Use the Worksheet to Ensure Your Key Scenes are There and in Order

The worksheet sets out—in order—the key scenes that appear in most commercial stories—novels or screenplays. In the middle column, descriptions and examples are provided. The details of your own story go in the far-right column. If a particular scene-type is missing from your manuscript, key in: none.

Like mile-marker signs along I-75, key scene types appear at predictable points. The structure that develops isn’t a formula or a must-follow plan. Rather, it’s the result of extensive study by many story-smart people, who have documented how good commercially successful stories work.

Use the Worksheet to Plan Your Story

Relying on your ideas and what you’ve already decided about your story, fill in the parts you know. From there, brainstorm to discover possible scenes that would link up the scenes you know. Just key these in; don’t carve them in authorial stone.
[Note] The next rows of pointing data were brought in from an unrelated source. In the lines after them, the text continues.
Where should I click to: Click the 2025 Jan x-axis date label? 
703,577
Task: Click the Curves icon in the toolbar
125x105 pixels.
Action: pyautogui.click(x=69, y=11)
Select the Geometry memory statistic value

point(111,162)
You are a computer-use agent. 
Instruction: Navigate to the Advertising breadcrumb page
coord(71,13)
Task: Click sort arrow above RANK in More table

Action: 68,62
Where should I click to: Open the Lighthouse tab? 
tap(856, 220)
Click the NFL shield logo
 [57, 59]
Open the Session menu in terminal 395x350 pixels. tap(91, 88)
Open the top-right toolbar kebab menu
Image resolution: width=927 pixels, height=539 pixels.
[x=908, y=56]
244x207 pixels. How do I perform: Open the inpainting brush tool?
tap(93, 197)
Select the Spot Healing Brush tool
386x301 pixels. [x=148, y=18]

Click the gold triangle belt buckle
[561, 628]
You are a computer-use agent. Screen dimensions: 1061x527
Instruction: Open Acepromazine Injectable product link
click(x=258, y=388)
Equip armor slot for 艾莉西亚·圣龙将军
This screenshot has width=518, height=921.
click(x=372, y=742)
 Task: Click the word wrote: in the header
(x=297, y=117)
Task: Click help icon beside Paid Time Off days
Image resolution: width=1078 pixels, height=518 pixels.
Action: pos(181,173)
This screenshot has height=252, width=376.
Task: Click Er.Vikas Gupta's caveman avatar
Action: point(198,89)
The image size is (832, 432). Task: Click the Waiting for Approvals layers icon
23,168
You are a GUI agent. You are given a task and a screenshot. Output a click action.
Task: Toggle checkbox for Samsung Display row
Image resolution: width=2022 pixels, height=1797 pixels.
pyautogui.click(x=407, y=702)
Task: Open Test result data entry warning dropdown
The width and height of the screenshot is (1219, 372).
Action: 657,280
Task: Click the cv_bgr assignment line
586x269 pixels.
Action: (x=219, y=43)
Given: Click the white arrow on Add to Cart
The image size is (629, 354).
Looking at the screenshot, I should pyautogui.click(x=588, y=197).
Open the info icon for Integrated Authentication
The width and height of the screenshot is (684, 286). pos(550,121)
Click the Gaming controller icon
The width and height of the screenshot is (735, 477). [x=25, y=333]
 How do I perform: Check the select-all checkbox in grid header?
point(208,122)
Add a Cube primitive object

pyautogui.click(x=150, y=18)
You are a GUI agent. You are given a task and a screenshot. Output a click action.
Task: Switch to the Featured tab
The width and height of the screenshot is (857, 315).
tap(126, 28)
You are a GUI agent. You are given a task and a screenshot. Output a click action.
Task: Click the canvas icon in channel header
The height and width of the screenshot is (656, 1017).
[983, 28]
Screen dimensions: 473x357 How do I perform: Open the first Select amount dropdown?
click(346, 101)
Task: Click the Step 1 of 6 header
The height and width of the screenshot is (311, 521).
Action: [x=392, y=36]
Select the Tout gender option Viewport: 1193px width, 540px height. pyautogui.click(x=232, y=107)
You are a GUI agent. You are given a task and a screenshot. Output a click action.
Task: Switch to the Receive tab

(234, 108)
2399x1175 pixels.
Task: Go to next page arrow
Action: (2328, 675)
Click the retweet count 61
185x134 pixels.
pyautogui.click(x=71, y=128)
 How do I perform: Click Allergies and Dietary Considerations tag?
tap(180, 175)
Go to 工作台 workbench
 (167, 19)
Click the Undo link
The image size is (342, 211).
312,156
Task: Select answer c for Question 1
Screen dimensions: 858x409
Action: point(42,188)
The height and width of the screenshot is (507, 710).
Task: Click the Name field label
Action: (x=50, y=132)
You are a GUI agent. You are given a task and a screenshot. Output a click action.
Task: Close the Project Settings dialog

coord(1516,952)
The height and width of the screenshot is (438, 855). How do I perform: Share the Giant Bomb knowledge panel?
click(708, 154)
In future passes through the story world, you’ll raise the stakes, deepen connections and conflicts among character and maybe even devise more interesting settings.

The worksheet is just a tool to prevent writer-stuck-in-the-mud syndrome. You can even use the worksheet to develop several different plots that deliver on your premise—a way to try the plot on quickly and see which one you like best.

Note: This is not the only way to write a story.
It’s a tool to be used—or not—as you plan or revise. It’s simply one tool many writers have found helpful.

Use the Worksheet to Revise Your Draft

The Novel Analysis Worksheet is one of the tools AuthorSpark editors use during a Power-Up Edit. During the second read of a novel [the first read is just for enjoying the story], we describe each scene where it appears in the structure. And we note the pieces that are missing. For example, if a novel dives right into the action of the whole-story story question, next to HOOK and BRIDGING CONFLICT we’d key in: none.

Authors can use the worksheet this way, too. After a draft is complete, describe your key scenes where they fall in the structure. With the manuscript in the standard format, carefully note the page number/percentage where the scene mile markers fall. This will help you finetune pacing and add development where it’s needed.